CHICAGO — The Internet has all but saturated the youth market, according to a new survey.
The report compiled for the Pew Internet & American Life Project found that nearly nine out of 10 young people 12 to 17 surveyed have online access, up from about three-quarters in 2000.
By comparison, about 66 percent of American adults now use the Internet.
The survey, completed in late 2004, included responses from 1,100 young people who were contacted randomly by phone. It has a margin of error of plus or minus four percentage points. Its findings included the following:
• Of those surveyed, 87 percent said they use the Internet. About half of the young people who have online access say they go on the Internet every day, up from 42 percent in 2000.
• Three-quarters of wired teens use instant message, compared with 42 percent of online adults who do so. Teens most often reserve instant messaging for friends and e-mail for adults, including parents and teachers.
• About half of families with teens who have an Internet connection have speedier broadband access, while the other half still use phone lines to connect.
• Nearly a third of teens who use instant messaging have used it to send a music or video file.
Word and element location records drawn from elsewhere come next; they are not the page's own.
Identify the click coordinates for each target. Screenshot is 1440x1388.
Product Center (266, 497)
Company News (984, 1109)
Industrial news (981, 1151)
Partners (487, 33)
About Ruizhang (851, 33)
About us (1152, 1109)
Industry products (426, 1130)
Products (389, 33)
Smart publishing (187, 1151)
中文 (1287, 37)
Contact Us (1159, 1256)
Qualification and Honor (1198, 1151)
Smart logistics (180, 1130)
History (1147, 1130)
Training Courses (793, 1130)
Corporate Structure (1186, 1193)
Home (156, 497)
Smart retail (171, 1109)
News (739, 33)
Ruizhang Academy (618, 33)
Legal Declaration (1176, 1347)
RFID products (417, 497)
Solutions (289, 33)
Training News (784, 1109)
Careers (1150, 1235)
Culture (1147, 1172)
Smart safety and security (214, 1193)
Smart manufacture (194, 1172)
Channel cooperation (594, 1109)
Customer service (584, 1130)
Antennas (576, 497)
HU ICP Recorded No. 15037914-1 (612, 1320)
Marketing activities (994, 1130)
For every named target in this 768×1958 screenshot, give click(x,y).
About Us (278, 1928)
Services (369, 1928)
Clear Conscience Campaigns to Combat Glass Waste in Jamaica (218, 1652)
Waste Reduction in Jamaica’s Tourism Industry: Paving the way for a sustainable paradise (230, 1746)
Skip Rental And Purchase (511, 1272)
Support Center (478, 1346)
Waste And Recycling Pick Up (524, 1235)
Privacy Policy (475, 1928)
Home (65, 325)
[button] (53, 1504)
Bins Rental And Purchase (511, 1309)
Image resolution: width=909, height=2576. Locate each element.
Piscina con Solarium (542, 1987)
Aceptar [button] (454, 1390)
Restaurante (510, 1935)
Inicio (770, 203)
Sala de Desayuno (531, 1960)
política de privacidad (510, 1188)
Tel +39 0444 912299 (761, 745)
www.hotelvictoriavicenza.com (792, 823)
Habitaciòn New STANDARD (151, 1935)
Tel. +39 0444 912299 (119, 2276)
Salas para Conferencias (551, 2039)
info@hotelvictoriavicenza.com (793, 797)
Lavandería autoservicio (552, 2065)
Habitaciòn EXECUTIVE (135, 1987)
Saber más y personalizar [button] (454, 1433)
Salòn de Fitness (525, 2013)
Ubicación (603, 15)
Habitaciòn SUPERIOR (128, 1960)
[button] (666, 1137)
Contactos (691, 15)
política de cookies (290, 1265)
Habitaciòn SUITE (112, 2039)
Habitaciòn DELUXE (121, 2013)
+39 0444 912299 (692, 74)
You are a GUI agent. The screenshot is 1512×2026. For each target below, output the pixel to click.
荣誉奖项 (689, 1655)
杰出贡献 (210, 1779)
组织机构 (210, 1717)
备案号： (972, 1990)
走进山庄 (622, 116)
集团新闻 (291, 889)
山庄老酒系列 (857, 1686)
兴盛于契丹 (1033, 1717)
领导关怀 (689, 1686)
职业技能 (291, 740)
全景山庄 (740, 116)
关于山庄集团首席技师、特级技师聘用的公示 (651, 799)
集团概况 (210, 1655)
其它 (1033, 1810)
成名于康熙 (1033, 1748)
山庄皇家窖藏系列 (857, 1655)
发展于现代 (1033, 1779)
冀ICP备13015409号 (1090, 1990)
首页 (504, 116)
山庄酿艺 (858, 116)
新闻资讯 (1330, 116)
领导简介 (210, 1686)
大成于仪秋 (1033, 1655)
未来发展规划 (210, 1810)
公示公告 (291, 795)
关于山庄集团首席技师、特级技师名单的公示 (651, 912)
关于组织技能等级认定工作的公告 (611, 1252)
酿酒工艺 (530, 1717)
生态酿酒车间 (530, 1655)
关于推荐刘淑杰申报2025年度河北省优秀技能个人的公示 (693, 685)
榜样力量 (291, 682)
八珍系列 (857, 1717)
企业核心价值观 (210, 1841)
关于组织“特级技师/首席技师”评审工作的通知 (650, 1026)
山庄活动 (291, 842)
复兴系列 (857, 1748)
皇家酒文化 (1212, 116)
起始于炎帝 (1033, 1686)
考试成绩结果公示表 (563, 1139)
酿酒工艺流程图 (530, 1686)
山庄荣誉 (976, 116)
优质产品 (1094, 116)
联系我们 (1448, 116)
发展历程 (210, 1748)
• While 45 percent of those surveyed have cellphones, those phones aren't necessarily the preferred mode of communication. Given a choice, about half of online teens still use land lines to call friends, while about a quarter prefer instant messaging and 12 percent say they'd rather call a friend on a cellphone.
• Older teen girls who were surveyed, ages 15 to 17, are among the most intense users of the Internet and cellphones, including text messaging.
"It debunks the myth of the tech-savvy boy," says Amanda Lenhart, a Pew researcher. As young people get Internet access at younger ages, that trend may only continue.
As wired as many young people are, the fact that about 3 million of them remain without Internet access is cause for concern, says Susannah Stern, an assistant professor of communications studies at the University of San Diego. Many of them are low-income and a disproportionate number are black, the survey found.
"When so many teenagers have such access, the few that don't are at a significant disadvantage," Stern says.